§ **INSTRUCTIONS FOR THE TASK**
Starting from the line in which "Click the Subnet info icon" appears, output every line down to the last line of the data below, exactly and without anything more.

§ **MATERIAL PROVIDED**
-.-.-

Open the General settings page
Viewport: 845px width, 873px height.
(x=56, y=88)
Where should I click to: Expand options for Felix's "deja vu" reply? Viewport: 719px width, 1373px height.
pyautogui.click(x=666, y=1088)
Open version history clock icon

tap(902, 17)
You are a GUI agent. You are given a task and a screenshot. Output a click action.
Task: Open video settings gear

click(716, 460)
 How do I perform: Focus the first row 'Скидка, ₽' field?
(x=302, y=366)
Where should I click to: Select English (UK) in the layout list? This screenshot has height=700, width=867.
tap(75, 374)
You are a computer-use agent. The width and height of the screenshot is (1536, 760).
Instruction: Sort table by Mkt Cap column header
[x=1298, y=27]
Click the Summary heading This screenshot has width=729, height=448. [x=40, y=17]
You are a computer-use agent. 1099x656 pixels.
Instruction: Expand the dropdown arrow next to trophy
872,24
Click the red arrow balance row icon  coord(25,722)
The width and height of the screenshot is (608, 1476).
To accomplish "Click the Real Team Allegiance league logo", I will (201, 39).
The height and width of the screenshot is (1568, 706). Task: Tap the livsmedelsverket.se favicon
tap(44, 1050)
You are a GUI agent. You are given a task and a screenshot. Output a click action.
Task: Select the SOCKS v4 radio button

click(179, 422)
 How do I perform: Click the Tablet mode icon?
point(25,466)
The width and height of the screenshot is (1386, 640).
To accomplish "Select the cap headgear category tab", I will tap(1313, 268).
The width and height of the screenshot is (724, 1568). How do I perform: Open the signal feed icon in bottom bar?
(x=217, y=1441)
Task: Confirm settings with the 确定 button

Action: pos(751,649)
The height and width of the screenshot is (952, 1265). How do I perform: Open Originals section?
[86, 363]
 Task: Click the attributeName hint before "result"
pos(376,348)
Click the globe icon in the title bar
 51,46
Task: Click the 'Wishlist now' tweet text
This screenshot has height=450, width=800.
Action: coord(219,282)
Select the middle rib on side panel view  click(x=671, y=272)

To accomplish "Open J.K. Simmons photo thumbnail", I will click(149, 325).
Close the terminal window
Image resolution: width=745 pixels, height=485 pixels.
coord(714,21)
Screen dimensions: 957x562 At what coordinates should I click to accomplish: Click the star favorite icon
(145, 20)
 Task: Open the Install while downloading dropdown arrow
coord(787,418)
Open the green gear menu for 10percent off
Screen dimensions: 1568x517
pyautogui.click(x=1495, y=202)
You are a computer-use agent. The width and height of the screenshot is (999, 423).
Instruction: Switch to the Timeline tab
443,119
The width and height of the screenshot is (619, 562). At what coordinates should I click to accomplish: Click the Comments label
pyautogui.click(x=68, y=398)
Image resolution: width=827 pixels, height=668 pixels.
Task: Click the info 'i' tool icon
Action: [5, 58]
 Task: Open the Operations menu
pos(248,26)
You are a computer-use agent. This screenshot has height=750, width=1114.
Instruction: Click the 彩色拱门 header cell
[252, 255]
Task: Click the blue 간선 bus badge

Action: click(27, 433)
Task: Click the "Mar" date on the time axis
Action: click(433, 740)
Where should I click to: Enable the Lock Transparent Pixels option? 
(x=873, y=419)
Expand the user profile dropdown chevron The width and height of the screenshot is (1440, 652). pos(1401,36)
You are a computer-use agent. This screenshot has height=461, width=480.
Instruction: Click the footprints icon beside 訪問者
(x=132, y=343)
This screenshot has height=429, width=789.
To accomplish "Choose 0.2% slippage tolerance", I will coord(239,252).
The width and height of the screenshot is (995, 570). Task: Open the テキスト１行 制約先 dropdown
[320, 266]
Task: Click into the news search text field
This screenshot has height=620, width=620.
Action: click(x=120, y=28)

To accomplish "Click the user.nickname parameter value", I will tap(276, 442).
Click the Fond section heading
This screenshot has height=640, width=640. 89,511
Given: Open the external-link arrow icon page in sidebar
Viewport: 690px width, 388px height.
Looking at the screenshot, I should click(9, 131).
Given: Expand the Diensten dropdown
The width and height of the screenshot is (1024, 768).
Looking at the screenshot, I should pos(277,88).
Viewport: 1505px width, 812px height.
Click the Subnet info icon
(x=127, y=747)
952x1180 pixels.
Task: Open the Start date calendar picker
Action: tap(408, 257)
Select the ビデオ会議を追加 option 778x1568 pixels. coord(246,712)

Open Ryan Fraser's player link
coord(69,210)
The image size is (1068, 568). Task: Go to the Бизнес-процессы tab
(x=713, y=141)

-.-.-

§ **TASK SOLUTION**
Click the Subnet info icon
(x=127, y=747)
952x1180 pixels.
Task: Open the Start date calendar picker
Action: tap(408, 257)
Select the ビデオ会議を追加 option 778x1568 pixels. coord(246,712)

Open Ryan Fraser's player link
coord(69,210)
The image size is (1068, 568). Task: Go to the Бизнес-процессы tab
(x=713, y=141)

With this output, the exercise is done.